Extracted records:
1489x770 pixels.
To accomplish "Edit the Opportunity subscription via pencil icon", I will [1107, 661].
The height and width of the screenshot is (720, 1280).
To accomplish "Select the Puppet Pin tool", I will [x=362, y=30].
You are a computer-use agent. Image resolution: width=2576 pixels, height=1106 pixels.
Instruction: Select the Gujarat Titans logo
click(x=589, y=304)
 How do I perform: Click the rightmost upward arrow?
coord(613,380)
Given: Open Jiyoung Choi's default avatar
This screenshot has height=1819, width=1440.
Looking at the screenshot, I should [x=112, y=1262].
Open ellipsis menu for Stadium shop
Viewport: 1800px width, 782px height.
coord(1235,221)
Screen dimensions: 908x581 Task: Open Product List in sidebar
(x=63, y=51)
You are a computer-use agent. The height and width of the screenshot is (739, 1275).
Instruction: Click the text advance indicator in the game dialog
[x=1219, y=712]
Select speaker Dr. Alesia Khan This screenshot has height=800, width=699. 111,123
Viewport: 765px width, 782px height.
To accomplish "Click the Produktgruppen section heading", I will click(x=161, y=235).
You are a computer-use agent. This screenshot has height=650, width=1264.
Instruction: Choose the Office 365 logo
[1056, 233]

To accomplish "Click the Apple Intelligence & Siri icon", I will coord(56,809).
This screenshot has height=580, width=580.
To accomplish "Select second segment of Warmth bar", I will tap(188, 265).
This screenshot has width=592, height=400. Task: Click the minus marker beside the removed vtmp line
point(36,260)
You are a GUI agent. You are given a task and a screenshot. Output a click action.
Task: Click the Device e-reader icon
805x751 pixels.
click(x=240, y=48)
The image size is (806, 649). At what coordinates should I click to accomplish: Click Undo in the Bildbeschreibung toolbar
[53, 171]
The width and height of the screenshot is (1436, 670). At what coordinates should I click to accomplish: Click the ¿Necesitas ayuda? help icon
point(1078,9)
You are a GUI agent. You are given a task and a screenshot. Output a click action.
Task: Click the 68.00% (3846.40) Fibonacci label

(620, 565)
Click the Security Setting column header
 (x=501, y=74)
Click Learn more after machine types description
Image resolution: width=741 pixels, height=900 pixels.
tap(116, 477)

» TASK OBJECTIVE
All lines from the line holding "Open ellipsis menu for Stadium shop" through the end of the records above need to be transcribed exactly, and no other text should appear.

» EXERCISE OUTPUT
Open ellipsis menu for Stadium shop
Viewport: 1800px width, 782px height.
coord(1235,221)
Screen dimensions: 908x581 Task: Open Product List in sidebar
(x=63, y=51)
You are a computer-use agent. The height and width of the screenshot is (739, 1275).
Instruction: Click the text advance indicator in the game dialog
[x=1219, y=712]
Select speaker Dr. Alesia Khan This screenshot has height=800, width=699. 111,123
Viewport: 765px width, 782px height.
To accomplish "Click the Produktgruppen section heading", I will click(x=161, y=235).
You are a computer-use agent. This screenshot has height=650, width=1264.
Instruction: Choose the Office 365 logo
[1056, 233]

To accomplish "Click the Apple Intelligence & Siri icon", I will coord(56,809).
This screenshot has height=580, width=580.
To accomplish "Select second segment of Warmth bar", I will tap(188, 265).
This screenshot has width=592, height=400. Task: Click the minus marker beside the removed vtmp line
point(36,260)
You are a GUI agent. You are given a task and a screenshot. Output a click action.
Task: Click the Device e-reader icon
805x751 pixels.
click(x=240, y=48)
The image size is (806, 649). At what coordinates should I click to accomplish: Click Undo in the Bildbeschreibung toolbar
[53, 171]
The width and height of the screenshot is (1436, 670). At what coordinates should I click to accomplish: Click the ¿Necesitas ayuda? help icon
point(1078,9)
You are a GUI agent. You are given a task and a screenshot. Output a click action.
Task: Click the 68.00% (3846.40) Fibonacci label

(620, 565)
Click the Security Setting column header
 (x=501, y=74)
Click Learn more after machine types description
Image resolution: width=741 pixels, height=900 pixels.
tap(116, 477)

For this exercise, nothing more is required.